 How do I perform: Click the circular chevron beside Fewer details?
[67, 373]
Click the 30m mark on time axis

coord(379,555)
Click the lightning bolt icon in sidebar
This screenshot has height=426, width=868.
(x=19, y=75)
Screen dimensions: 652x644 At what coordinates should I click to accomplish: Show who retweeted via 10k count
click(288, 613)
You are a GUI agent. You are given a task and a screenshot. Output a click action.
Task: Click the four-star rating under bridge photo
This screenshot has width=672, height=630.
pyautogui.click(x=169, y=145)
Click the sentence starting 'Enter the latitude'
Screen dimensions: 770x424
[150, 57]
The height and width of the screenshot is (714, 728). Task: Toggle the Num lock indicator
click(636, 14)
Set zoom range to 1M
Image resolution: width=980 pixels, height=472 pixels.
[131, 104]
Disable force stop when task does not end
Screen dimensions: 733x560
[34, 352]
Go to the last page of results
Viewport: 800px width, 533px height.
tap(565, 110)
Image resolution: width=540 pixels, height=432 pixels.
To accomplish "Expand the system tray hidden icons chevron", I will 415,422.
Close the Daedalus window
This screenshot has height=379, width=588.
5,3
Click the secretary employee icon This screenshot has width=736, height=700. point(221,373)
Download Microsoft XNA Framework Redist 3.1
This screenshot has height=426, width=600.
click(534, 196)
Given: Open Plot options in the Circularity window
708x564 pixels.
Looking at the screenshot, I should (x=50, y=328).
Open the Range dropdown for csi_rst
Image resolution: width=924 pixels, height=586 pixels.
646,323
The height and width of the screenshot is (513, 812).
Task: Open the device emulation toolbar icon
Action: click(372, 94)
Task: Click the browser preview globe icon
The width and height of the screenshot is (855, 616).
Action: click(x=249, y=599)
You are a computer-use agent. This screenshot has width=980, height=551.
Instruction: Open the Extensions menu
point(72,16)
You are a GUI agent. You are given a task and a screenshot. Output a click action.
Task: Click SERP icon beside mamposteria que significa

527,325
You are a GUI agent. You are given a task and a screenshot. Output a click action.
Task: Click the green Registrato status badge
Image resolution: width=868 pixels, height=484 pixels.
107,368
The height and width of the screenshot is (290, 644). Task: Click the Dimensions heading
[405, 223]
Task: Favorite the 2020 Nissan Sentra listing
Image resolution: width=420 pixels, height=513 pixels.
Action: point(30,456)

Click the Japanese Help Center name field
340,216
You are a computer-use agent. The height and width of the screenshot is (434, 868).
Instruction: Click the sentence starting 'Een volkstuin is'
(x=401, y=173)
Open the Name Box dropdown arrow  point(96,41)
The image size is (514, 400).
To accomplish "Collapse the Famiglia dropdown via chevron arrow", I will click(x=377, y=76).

━━━━

▶ _Try it_: Where the listing above reaches the line that contains "You are a computer-use agent. This", start retyping, and finish with the line that contains "You are a computer-use agent. The"; reproduce those lines exactly and no others.

▶ _Output_:
You are a computer-use agent. This screenshot has width=980, height=551.
Instruction: Open the Extensions menu
point(72,16)
You are a GUI agent. You are given a task and a screenshot. Output a click action.
Task: Click SERP icon beside mamposteria que significa

527,325
You are a GUI agent. You are given a task and a screenshot. Output a click action.
Task: Click the green Registrato status badge
Image resolution: width=868 pixels, height=484 pixels.
107,368
The height and width of the screenshot is (290, 644). Task: Click the Dimensions heading
[405, 223]
Task: Favorite the 2020 Nissan Sentra listing
Image resolution: width=420 pixels, height=513 pixels.
Action: point(30,456)

Click the Japanese Help Center name field
340,216
You are a computer-use agent. The height and width of the screenshot is (434, 868).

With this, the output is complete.